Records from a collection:

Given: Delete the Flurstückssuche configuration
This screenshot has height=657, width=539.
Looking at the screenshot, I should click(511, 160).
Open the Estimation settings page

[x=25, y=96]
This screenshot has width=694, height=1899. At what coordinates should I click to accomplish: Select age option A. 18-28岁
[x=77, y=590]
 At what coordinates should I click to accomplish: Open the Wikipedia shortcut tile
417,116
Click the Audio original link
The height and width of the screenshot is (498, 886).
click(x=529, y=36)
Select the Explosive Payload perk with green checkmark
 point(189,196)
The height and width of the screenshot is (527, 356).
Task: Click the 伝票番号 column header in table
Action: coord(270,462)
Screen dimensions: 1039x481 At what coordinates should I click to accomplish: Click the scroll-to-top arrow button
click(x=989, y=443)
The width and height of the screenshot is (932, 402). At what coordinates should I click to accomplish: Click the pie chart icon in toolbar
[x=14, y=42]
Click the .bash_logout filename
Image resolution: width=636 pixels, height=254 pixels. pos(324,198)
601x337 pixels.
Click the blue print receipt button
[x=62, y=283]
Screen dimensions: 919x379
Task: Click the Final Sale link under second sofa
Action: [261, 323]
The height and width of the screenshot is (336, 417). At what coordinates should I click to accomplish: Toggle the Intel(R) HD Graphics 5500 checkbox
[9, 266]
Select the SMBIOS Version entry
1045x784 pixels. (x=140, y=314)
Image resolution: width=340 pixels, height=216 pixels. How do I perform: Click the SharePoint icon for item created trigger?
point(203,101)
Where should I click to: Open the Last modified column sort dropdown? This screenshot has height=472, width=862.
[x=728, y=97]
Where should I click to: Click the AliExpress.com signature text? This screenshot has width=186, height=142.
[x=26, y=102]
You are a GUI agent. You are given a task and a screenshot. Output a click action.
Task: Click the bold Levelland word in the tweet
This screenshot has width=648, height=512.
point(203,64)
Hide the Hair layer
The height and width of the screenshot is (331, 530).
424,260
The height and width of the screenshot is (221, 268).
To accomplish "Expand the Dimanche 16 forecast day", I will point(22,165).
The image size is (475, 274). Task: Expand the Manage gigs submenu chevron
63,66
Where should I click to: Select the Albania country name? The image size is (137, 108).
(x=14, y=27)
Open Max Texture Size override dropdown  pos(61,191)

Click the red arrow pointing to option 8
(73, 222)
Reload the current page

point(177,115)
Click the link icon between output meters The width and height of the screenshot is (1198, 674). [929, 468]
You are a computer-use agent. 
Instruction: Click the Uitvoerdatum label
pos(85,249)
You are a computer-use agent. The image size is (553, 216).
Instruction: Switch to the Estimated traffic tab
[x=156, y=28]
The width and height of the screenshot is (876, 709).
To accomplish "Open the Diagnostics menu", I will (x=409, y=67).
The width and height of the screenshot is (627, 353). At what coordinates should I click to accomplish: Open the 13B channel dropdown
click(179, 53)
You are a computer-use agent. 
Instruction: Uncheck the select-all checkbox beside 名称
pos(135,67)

Problem statement |
Line by line, retype all of the records exactly.

Completed exercise |
Given: Delete the Flurstückssuche configuration
This screenshot has height=657, width=539.
Looking at the screenshot, I should click(511, 160).
Open the Estimation settings page

[x=25, y=96]
This screenshot has width=694, height=1899. At what coordinates should I click to accomplish: Select age option A. 18-28岁
[x=77, y=590]
 At what coordinates should I click to accomplish: Open the Wikipedia shortcut tile
417,116
Click the Audio original link
The height and width of the screenshot is (498, 886).
click(x=529, y=36)
Select the Explosive Payload perk with green checkmark
 point(189,196)
The height and width of the screenshot is (527, 356).
Task: Click the 伝票番号 column header in table
Action: coord(270,462)
Screen dimensions: 1039x481 At what coordinates should I click to accomplish: Click the scroll-to-top arrow button
click(x=989, y=443)
The width and height of the screenshot is (932, 402). At what coordinates should I click to accomplish: Click the pie chart icon in toolbar
[x=14, y=42]
Click the .bash_logout filename
Image resolution: width=636 pixels, height=254 pixels. pos(324,198)
601x337 pixels.
Click the blue print receipt button
[x=62, y=283]
Screen dimensions: 919x379
Task: Click the Final Sale link under second sofa
Action: [261, 323]
The height and width of the screenshot is (336, 417). At what coordinates should I click to accomplish: Toggle the Intel(R) HD Graphics 5500 checkbox
[9, 266]
Select the SMBIOS Version entry
1045x784 pixels. (x=140, y=314)
Image resolution: width=340 pixels, height=216 pixels. How do I perform: Click the SharePoint icon for item created trigger?
point(203,101)
Where should I click to: Open the Last modified column sort dropdown? This screenshot has height=472, width=862.
[x=728, y=97]
Where should I click to: Click the AliExpress.com signature text? This screenshot has width=186, height=142.
[x=26, y=102]
You are a GUI agent. You are given a task and a screenshot. Output a click action.
Task: Click the bold Levelland word in the tweet
This screenshot has width=648, height=512.
point(203,64)
Hide the Hair layer
The height and width of the screenshot is (331, 530).
424,260
The height and width of the screenshot is (221, 268).
To accomplish "Expand the Dimanche 16 forecast day", I will point(22,165).
The image size is (475, 274). Task: Expand the Manage gigs submenu chevron
63,66
Where should I click to: Select the Albania country name? The image size is (137, 108).
(x=14, y=27)
Open Max Texture Size override dropdown  pos(61,191)

Click the red arrow pointing to option 8
(73, 222)
Reload the current page

point(177,115)
Click the link icon between output meters The width and height of the screenshot is (1198, 674). [929, 468]
You are a computer-use agent. 
Instruction: Click the Uitvoerdatum label
pos(85,249)
You are a computer-use agent. The image size is (553, 216).
Instruction: Switch to the Estimated traffic tab
[x=156, y=28]
The width and height of the screenshot is (876, 709).
To accomplish "Open the Diagnostics menu", I will (x=409, y=67).
The width and height of the screenshot is (627, 353). At what coordinates should I click to accomplish: Open the 13B channel dropdown
click(179, 53)
You are a computer-use agent. 
Instruction: Uncheck the select-all checkbox beside 名称
pos(135,67)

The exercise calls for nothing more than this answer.